▸ Requirement
Could you set down exactly the lines in the records below between the line holding "Where should I click to: Click the checkmark" and the line holding "Expand the Product", inclusive?
Recorded information section start
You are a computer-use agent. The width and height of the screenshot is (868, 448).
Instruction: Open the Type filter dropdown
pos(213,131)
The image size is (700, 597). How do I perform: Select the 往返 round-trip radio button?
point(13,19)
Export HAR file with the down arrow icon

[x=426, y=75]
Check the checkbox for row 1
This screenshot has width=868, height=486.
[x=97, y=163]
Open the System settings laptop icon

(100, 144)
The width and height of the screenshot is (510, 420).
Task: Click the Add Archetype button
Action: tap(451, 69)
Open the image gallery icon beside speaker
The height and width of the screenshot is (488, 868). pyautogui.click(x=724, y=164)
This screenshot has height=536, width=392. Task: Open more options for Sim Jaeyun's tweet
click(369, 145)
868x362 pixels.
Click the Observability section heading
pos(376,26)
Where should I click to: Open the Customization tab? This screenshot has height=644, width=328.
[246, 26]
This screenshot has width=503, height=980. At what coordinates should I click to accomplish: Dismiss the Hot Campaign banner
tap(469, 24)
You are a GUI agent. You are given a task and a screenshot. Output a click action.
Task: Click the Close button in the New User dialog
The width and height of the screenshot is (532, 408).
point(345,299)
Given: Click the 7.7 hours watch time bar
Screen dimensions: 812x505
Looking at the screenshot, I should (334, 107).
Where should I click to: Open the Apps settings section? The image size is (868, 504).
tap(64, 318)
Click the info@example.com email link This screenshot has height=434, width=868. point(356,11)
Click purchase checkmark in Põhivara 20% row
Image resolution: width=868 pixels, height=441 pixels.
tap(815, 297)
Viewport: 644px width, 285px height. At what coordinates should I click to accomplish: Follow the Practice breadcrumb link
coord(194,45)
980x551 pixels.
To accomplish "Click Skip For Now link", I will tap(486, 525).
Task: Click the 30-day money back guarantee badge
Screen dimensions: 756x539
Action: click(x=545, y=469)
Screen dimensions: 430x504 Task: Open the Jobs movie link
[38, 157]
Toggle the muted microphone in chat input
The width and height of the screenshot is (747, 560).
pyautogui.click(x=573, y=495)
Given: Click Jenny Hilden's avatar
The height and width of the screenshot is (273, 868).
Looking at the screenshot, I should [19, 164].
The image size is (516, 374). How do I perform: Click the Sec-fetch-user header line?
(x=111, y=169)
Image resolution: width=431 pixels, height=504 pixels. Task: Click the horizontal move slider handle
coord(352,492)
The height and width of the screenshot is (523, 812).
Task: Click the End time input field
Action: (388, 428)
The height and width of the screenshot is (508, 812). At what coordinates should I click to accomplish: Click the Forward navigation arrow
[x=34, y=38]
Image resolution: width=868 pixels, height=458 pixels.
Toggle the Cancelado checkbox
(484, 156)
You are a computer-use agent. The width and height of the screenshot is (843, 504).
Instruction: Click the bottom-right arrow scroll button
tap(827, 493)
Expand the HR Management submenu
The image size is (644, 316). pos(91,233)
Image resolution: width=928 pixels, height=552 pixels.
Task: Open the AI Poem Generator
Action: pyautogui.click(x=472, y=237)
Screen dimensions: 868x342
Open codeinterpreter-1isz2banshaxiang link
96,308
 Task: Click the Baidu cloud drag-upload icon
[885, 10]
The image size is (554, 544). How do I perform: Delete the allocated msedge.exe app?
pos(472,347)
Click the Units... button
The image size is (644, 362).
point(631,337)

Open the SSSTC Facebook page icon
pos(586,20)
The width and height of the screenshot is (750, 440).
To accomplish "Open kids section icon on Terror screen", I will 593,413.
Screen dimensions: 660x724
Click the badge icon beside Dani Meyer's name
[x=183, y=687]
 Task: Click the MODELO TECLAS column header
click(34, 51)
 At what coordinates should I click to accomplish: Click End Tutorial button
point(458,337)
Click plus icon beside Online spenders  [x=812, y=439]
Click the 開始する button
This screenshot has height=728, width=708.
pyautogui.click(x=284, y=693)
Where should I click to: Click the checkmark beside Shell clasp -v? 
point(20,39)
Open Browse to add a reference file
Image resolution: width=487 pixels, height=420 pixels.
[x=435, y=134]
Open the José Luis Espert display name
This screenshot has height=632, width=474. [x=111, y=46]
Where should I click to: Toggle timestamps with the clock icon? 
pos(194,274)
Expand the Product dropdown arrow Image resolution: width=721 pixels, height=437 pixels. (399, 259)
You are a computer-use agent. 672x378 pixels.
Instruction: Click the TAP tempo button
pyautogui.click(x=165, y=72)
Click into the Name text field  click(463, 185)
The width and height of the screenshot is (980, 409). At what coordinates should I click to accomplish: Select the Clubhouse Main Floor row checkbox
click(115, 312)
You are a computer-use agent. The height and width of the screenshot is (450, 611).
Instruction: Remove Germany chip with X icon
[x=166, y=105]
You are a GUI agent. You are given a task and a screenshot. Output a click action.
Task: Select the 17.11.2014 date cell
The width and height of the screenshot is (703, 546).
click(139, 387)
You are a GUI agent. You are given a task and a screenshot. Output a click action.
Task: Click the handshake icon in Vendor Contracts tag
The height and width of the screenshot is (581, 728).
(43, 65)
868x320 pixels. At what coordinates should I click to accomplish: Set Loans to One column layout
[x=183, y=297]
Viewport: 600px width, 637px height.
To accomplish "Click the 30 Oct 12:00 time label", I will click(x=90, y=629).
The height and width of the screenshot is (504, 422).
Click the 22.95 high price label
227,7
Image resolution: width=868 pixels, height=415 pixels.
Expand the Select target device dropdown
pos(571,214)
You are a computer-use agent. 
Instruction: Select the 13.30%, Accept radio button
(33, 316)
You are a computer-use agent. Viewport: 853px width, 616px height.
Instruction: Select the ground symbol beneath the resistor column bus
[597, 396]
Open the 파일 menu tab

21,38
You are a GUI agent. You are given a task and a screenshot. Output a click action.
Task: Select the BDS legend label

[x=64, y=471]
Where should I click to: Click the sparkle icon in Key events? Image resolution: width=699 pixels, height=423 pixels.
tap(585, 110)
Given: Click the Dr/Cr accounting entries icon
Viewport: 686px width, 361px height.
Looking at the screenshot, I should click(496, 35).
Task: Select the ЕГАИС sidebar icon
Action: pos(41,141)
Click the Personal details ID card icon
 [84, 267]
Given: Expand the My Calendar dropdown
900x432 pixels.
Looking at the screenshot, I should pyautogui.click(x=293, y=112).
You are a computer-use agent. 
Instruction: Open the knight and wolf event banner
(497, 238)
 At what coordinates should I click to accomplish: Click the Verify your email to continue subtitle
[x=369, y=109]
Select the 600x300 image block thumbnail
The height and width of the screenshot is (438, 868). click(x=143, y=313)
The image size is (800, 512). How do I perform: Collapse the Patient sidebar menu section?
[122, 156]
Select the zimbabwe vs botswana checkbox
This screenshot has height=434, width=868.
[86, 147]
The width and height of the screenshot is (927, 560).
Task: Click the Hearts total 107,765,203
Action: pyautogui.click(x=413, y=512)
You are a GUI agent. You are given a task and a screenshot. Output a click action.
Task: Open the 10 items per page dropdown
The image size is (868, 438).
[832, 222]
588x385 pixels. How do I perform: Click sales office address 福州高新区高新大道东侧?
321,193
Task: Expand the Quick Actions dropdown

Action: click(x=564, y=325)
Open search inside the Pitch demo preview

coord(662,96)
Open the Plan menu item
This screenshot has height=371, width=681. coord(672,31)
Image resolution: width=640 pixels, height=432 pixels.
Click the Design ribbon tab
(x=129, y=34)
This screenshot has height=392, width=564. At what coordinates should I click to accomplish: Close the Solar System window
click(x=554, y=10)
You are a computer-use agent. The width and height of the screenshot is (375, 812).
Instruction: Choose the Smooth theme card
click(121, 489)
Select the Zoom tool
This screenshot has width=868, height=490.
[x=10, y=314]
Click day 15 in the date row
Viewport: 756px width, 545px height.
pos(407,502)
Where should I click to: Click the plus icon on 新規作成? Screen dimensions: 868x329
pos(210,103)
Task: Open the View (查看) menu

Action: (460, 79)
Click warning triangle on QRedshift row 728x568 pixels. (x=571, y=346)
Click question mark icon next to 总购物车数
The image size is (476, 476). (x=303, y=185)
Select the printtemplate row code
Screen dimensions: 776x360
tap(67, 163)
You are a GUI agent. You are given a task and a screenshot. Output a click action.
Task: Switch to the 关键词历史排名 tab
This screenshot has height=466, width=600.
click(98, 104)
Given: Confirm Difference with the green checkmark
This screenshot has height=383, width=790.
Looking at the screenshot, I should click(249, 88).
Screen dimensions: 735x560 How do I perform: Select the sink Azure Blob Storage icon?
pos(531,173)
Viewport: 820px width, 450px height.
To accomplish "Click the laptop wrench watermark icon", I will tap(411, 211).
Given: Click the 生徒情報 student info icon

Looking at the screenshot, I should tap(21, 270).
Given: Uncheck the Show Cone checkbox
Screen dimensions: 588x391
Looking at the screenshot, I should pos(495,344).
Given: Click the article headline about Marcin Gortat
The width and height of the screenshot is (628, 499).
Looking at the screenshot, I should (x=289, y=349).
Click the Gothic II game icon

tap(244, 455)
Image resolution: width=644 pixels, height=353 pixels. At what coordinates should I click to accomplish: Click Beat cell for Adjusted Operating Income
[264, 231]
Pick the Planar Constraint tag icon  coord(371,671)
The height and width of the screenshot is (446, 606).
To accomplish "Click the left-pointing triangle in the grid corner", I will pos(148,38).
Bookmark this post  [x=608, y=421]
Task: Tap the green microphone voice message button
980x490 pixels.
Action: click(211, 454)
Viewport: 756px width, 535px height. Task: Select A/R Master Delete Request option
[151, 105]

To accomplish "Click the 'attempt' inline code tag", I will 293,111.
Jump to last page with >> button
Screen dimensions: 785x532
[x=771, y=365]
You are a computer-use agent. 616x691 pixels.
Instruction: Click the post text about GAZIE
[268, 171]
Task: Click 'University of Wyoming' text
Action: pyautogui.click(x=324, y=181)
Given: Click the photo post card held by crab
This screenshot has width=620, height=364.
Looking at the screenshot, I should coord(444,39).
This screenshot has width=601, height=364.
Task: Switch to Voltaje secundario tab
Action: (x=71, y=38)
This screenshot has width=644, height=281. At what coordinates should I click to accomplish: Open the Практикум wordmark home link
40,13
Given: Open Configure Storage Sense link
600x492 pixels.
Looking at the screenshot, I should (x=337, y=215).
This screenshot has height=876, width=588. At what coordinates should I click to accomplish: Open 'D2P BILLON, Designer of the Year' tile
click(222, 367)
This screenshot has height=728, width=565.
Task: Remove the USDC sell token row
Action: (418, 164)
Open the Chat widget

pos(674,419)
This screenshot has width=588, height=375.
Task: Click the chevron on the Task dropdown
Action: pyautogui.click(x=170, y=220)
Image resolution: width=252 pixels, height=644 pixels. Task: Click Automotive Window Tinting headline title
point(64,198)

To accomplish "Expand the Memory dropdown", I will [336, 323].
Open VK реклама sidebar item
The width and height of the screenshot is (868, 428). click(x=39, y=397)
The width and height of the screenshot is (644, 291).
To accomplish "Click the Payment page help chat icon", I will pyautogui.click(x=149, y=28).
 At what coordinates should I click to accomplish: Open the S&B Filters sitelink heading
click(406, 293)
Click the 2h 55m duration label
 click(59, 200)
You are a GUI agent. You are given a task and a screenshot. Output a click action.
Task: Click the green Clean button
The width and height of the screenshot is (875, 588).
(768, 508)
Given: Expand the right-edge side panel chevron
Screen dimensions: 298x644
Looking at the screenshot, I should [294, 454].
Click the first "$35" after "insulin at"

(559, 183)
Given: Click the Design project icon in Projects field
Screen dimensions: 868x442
Recorded information section end
▸ Solution for this exercise
Where should I click to: Click the checkmark beside Shell clasp -v? 
point(20,39)
Open Browse to add a reference file
Image resolution: width=487 pixels, height=420 pixels.
[x=435, y=134]
Open the José Luis Espert display name
This screenshot has height=632, width=474. [x=111, y=46]
Where should I click to: Toggle timestamps with the clock icon? 
pos(194,274)
Expand the Product dropdown arrow Image resolution: width=721 pixels, height=437 pixels. (399, 259)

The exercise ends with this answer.